▶ _STATED TASK_:
Can you copy out every one of the lines below word for word?

▶ _SUPPLIED DATA_:
════════════════
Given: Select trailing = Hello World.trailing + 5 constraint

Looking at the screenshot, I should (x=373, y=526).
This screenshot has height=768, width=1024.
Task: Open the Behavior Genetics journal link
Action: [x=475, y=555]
════════════════
▶ _ANSWER FOR THE TASK_:
Given: Select trailing = Hello World.trailing + 5 constraint

Looking at the screenshot, I should (x=373, y=526).
This screenshot has height=768, width=1024.
Task: Open the Behavior Genetics journal link
Action: [x=475, y=555]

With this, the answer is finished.